Ante la división que turbaba a la comunidad, Pablo afirma con fuerza que los constructores de la Iglesia, comparándola con un edificio o un templo, pueden ser muchos, pero uno solo es el cimiento, la piedra viva: Cristo Jesús.

Sobre todo este mes, durante la «Semana de oración por la unidad de los cristianos», las Iglesias y Comunidades Eclesiales recuerdan juntas que Cristo es su único cimiento, y que sólo adhiriéndose a Él y viviendo su único Evangelio pueden encontrar la unidad plena y visible entre ellos.

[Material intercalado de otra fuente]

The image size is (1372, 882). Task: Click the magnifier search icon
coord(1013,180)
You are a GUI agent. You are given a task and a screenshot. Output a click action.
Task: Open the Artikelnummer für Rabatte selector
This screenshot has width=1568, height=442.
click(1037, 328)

«Jesucristo, único cimiento de la Iglesia».

Basar nuestra vida en Cristo significa ser un todo con Él, pensar como Él piensa, querer lo que Él quiere, vivir como Él vivió.

Pero ¿cómo basarnos, enraizarnos en Él? ¿Cómo convertirnos en un todo con Él? Poniendo en práctica el Evangelio.

Jesús es el Verbo, o sea, la Palabra de Dios encarnada. Y si Él es la Palabra que asumió la naturaleza humana, nosotros seremos verdaderos cristianos si somos hombres y mujeres que impregnan toda su vida de la Palabra de Dios.

Si vivimos sus palabras, es más, si sus palabras nos viven hasta hacer de nosotros «Palabras vivas», somos uno con Él, nos estrechamos a Él; ya no vive el yo o el nosotros, sino la Palabra en todos. Podemos pensar que viviendo así contribuiremos a que la unidad entre todos los cristianos se haga realidad.

Así como el cuerpo respira para vivir, el alma, para vivir, vive la Palabra de Dios.

Uno de los primeros frutos es que Jesús nace en nosotros y entre nosotros. Esto provoca un cambio de mentalidad: inyecta en el corazón de todos, sean éstos europeos, asiáticos, australianos, americanos o africanos, los mismos sentimientos de Cristo ante las circunstancias, las personas y la sociedad.[...]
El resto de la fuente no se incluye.